● **Excerpted data**
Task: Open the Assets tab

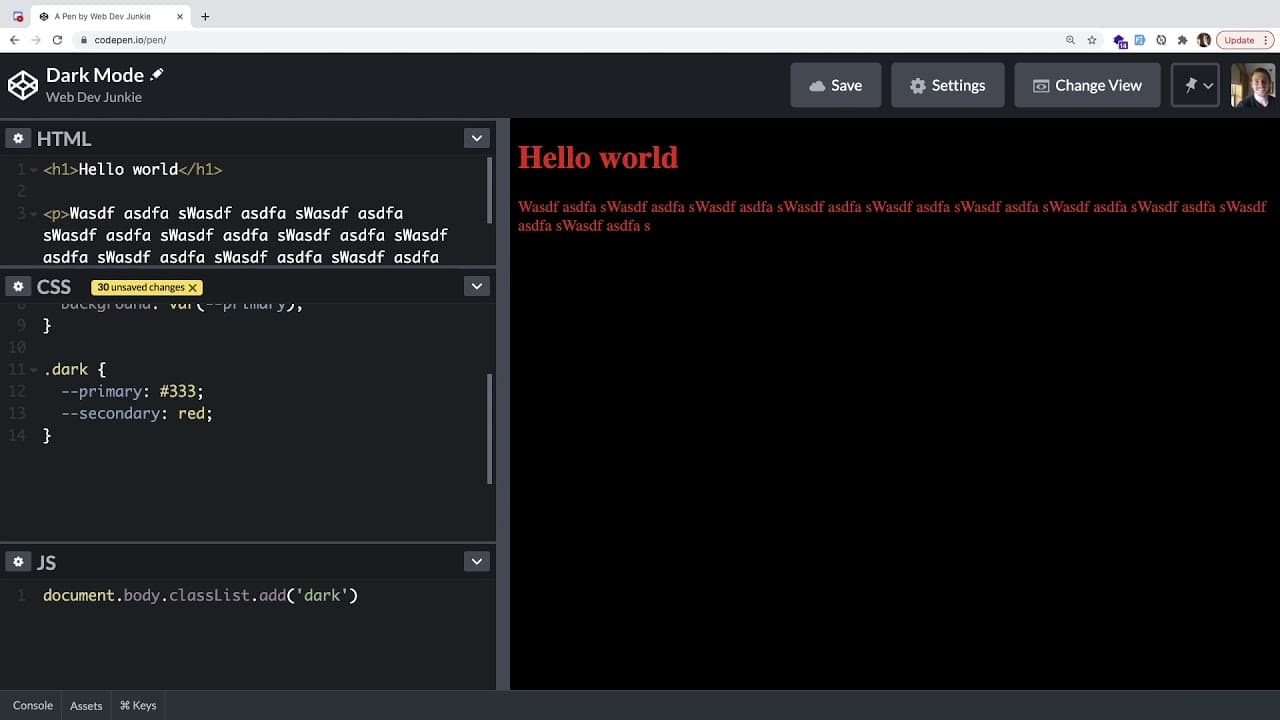Action: click(x=86, y=705)
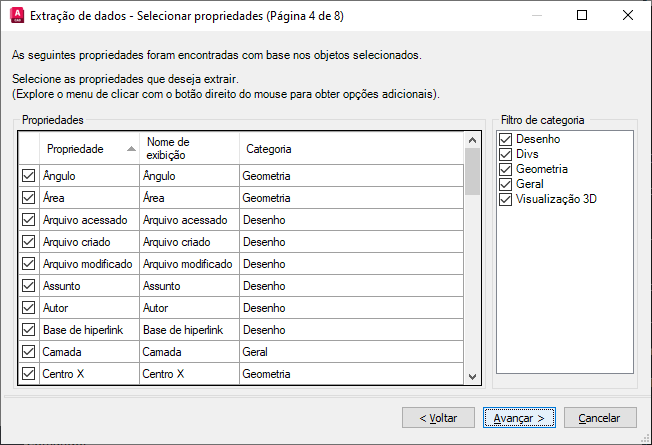Click the AutoCAD app icon in title bar
The width and height of the screenshot is (652, 445).
pyautogui.click(x=15, y=15)
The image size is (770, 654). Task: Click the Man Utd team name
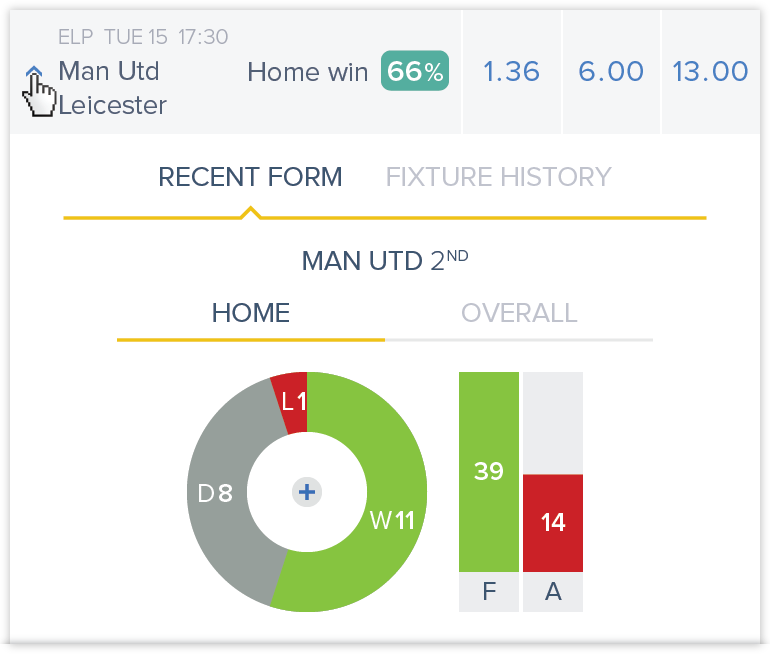[x=109, y=71]
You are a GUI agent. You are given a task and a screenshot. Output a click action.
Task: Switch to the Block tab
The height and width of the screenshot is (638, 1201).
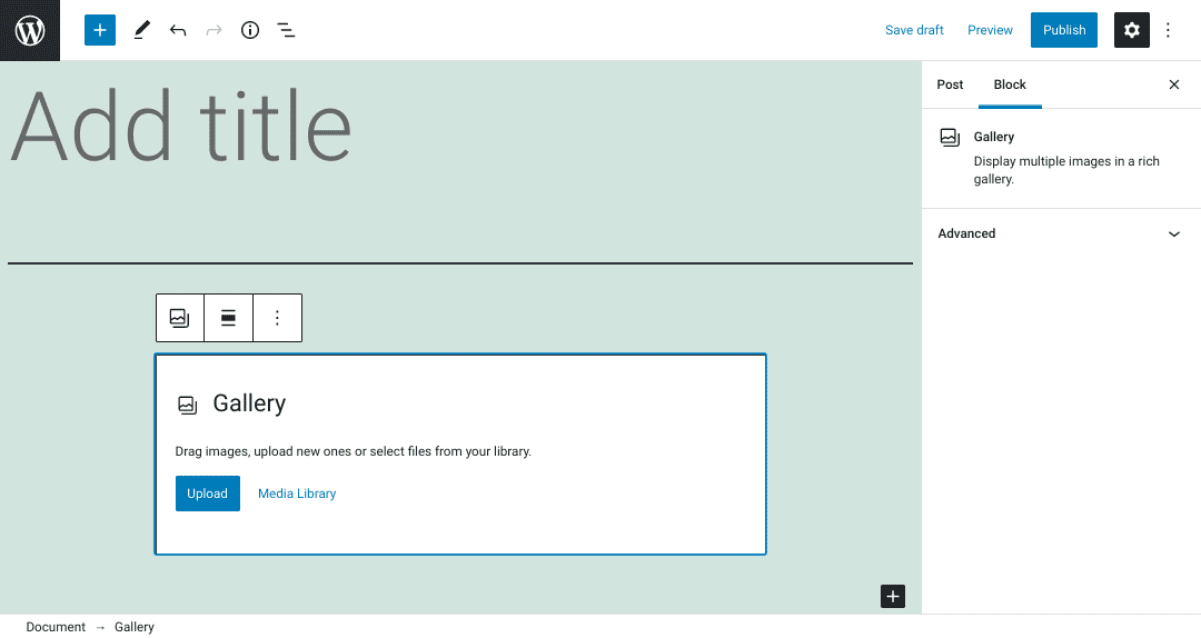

● **Task brief**
Using the records above, extract exactly and only the lines from the one with "Task: Switch to the Block tab" through the final line, inclusive, leaving out pictures.

● **Response below**
Task: Switch to the Block tab
The height and width of the screenshot is (638, 1201).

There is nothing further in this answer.